As this still incurs some overhead, applying optimization flags to the C++ and C version mean these versions are still the fastest.
If someone else (like the Numpy development team!) hasn’t already written the speed-critical functions you need in C/C++ etc for you, there is a gentle way of optimizing your Python code using Cython to perform incremental optimization.
We mentioned Cython above as a way of interfacing with C++. Cython basically converts pure Python into C/C++ and automatically create a Python compatible module from the output.
This means that pure Python is valid Cython code. In fact, by just running Cython on pure python we already obtain a small increase in speed, often of about 10-20%.
By adding in additional Cython-specific information, such as type declarations (and removing calls to Python functions), Cython is able to further optimize your Python code for you.
For example, the optimized Cython version (which operates faster than the unoptimized Pure C++ and almost as fast as the highly optimized Numpy code) is identical to the Python version, featuring just a few Cython specific decorators:
from libc.math cimport sin, abs
@cython.locals(amp=cython.double, N=cython.int, out=list,
val1 = cython.double, val2 = cython.double)
@cython.returns(list)
def cython_version(amp, N):
out = []
for i in range(N):
val1 = amp * sin(i)
val2 = (abs(val1) - 1)**2
out.append(val2*val1)
return out
That’s it!
The function definition itself is almost identical (except that we switched to the
c math library version of sin and abs), and all we needed was three additional lines;
from libc.math cimport sin, abs
to import the c library functions for sin and abs (so that Cython doesn’t have to switch back to the Python library to call the Python versions of these functions!), and
@cython.locals(amp=cython.double, N=cython.int, out=list,
val1 = cython.double, val2 = cython.double)
@cython.returns(list)
i.e. two special cython module decorators, locals and returns, that are used to specify the
data types in the local variables and the return variables so that Cython can convert the
Python code to c code. Cython knows how to deal with for loops and Python list conversions.
Not much to add for a more than 10-fold speed increase!
And yet we’ve also been able to still write valid Python code in doing so.

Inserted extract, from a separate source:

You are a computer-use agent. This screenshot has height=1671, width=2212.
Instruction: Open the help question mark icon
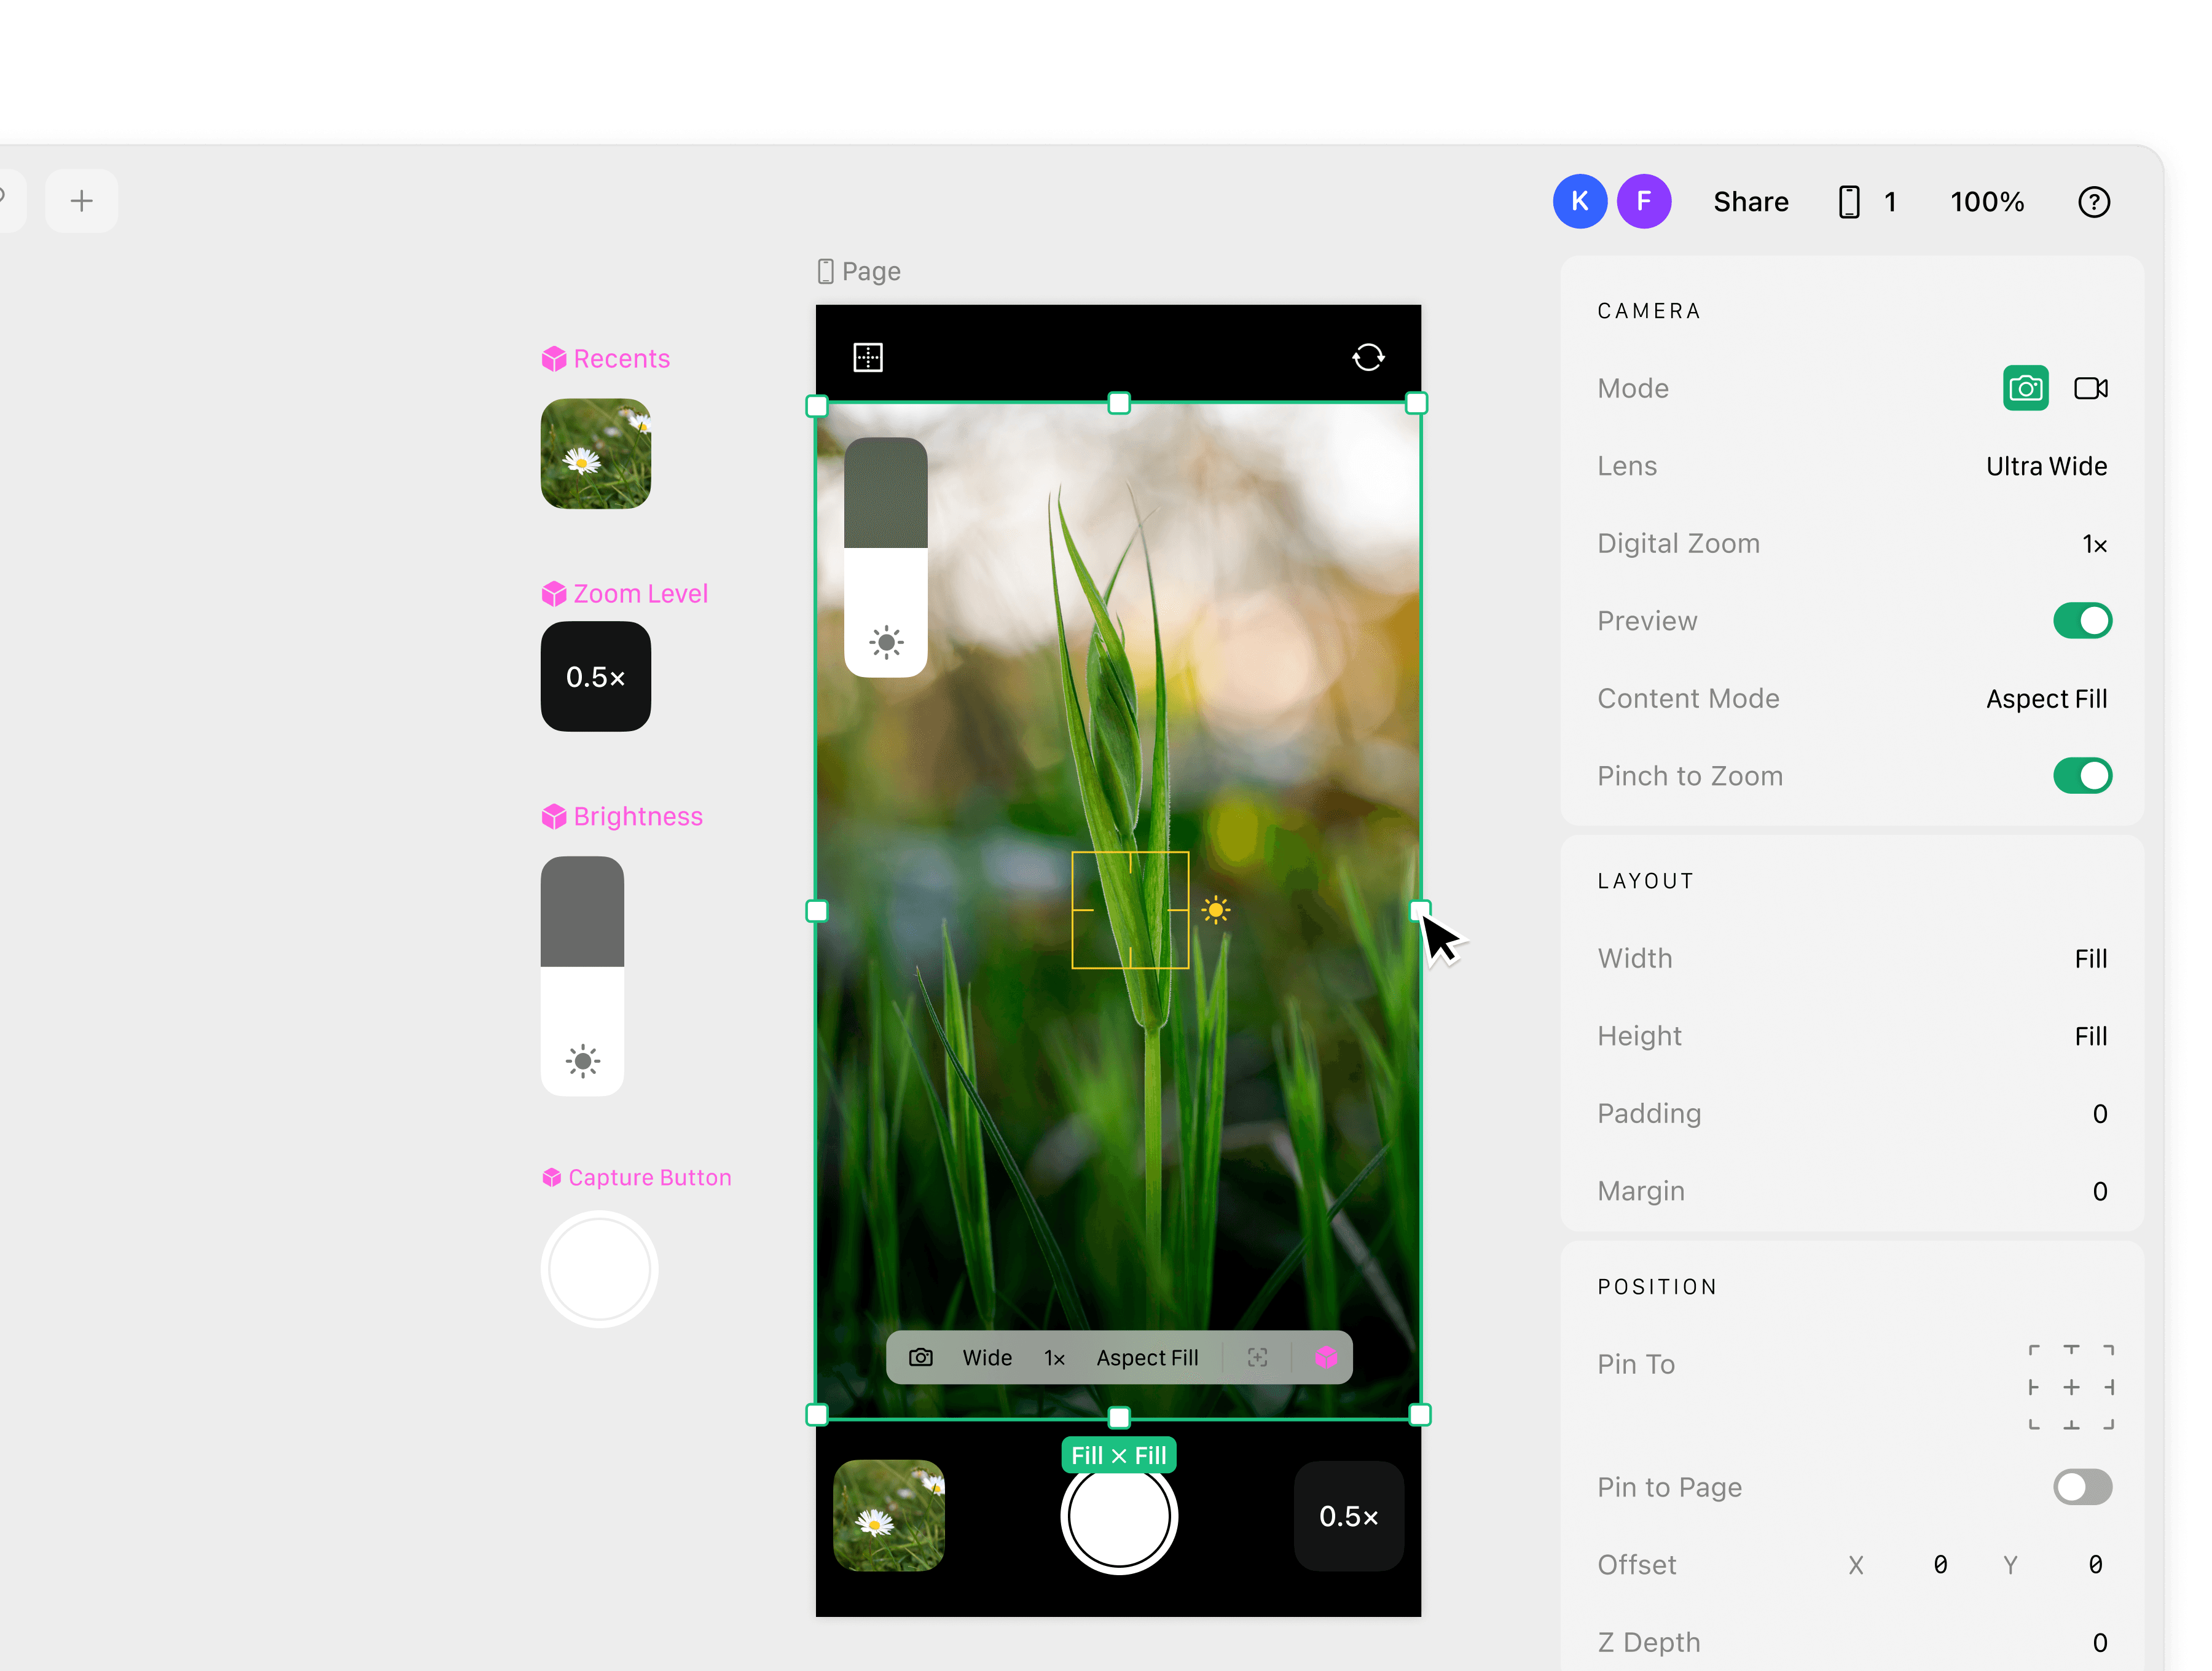click(2095, 202)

This highlights how we can incrementally add cython annotation to Python code to make it run faster; so if you have a nicely written Python module that has a speed bottleneck that has to be addressed, no need to replace the whole thing with c code - you can simply add in a few cython library lines and run the code through cython to produce an optimized, compiled version of the same code!
Cython also already contains a special cimport numpy directive to allow
operations involving Numpy arrays to be optimized using Cython.